- Exercise requirements: Rewrite the records below, replacing "Identify the location of" with "Give the position of" wherever it occurs and leaving everything else as it is.

- Provided records:
··········

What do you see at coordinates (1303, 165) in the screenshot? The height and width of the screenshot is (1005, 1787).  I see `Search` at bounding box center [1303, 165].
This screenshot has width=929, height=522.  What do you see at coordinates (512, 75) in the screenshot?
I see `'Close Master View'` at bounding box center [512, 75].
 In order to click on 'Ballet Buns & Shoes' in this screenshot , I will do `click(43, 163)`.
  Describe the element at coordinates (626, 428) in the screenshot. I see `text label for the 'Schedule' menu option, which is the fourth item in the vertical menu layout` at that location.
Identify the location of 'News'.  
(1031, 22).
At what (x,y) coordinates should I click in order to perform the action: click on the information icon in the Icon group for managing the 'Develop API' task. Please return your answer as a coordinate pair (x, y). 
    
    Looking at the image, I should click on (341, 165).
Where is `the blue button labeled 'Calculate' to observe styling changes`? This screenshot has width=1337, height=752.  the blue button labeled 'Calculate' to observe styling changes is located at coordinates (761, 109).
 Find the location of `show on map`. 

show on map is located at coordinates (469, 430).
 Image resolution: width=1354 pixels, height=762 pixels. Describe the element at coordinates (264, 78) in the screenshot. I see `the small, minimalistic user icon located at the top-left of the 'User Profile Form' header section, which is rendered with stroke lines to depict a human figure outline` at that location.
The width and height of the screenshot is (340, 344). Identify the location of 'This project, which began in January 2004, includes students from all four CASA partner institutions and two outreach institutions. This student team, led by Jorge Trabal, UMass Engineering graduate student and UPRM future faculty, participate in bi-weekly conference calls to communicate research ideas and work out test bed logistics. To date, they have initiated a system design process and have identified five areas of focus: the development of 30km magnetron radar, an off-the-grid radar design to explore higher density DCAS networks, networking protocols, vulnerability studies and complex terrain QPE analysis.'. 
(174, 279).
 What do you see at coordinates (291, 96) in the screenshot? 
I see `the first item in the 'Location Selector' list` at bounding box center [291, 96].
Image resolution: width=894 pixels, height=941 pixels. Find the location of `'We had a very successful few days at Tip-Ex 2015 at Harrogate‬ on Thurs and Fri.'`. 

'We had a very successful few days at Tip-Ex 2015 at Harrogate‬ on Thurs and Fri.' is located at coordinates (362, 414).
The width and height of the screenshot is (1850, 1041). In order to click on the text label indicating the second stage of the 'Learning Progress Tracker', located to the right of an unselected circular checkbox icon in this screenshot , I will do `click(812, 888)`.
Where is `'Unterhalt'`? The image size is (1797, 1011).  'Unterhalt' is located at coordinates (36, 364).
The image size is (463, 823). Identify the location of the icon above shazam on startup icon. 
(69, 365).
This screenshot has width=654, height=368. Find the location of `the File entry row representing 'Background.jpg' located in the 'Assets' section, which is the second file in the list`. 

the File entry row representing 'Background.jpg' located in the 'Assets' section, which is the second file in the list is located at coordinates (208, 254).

··········

- Answer:
What do you see at coordinates (1303, 165) in the screenshot? The height and width of the screenshot is (1005, 1787).  I see `Search` at bounding box center [1303, 165].
This screenshot has width=929, height=522.  What do you see at coordinates (512, 75) in the screenshot?
I see `'Close Master View'` at bounding box center [512, 75].
 In order to click on 'Ballet Buns & Shoes' in this screenshot , I will do `click(43, 163)`.
  Describe the element at coordinates (626, 428) in the screenshot. I see `text label for the 'Schedule' menu option, which is the fourth item in the vertical menu layout` at that location.
Give the position of 'News'.  
(1031, 22).
At what (x,y) coordinates should I click in order to perform the action: click on the information icon in the Icon group for managing the 'Develop API' task. Please return your answer as a coordinate pair (x, y). 
    
    Looking at the image, I should click on (341, 165).
Where is `the blue button labeled 'Calculate' to observe styling changes`? This screenshot has width=1337, height=752.  the blue button labeled 'Calculate' to observe styling changes is located at coordinates (761, 109).
 Find the location of `show on map`. 

show on map is located at coordinates (469, 430).
 Image resolution: width=1354 pixels, height=762 pixels. Describe the element at coordinates (264, 78) in the screenshot. I see `the small, minimalistic user icon located at the top-left of the 'User Profile Form' header section, which is rendered with stroke lines to depict a human figure outline` at that location.
The width and height of the screenshot is (340, 344). Give the position of 'This project, which began in January 2004, includes students from all four CASA partner institutions and two outreach institutions. This student team, led by Jorge Trabal, UMass Engineering graduate student and UPRM future faculty, participate in bi-weekly conference calls to communicate research ideas and work out test bed logistics. To date, they have initiated a system design process and have identified five areas of focus: the development of 30km magnetron radar, an off-the-grid radar design to explore higher density DCAS networks, networking protocols, vulnerability studies and complex terrain QPE analysis.'. 
(174, 279).
 What do you see at coordinates (291, 96) in the screenshot? 
I see `the first item in the 'Location Selector' list` at bounding box center [291, 96].
Image resolution: width=894 pixels, height=941 pixels. Find the location of `'We had a very successful few days at Tip-Ex 2015 at Harrogate‬ on Thurs and Fri.'`. 

'We had a very successful few days at Tip-Ex 2015 at Harrogate‬ on Thurs and Fri.' is located at coordinates (362, 414).
The width and height of the screenshot is (1850, 1041). In order to click on the text label indicating the second stage of the 'Learning Progress Tracker', located to the right of an unselected circular checkbox icon in this screenshot , I will do `click(812, 888)`.
Where is `'Unterhalt'`? The image size is (1797, 1011).  'Unterhalt' is located at coordinates (36, 364).
The image size is (463, 823). Give the position of the icon above shazam on startup icon. 
(69, 365).
This screenshot has width=654, height=368. Find the location of `the File entry row representing 'Background.jpg' located in the 'Assets' section, which is the second file in the list`. 

the File entry row representing 'Background.jpg' located in the 'Assets' section, which is the second file in the list is located at coordinates (208, 254).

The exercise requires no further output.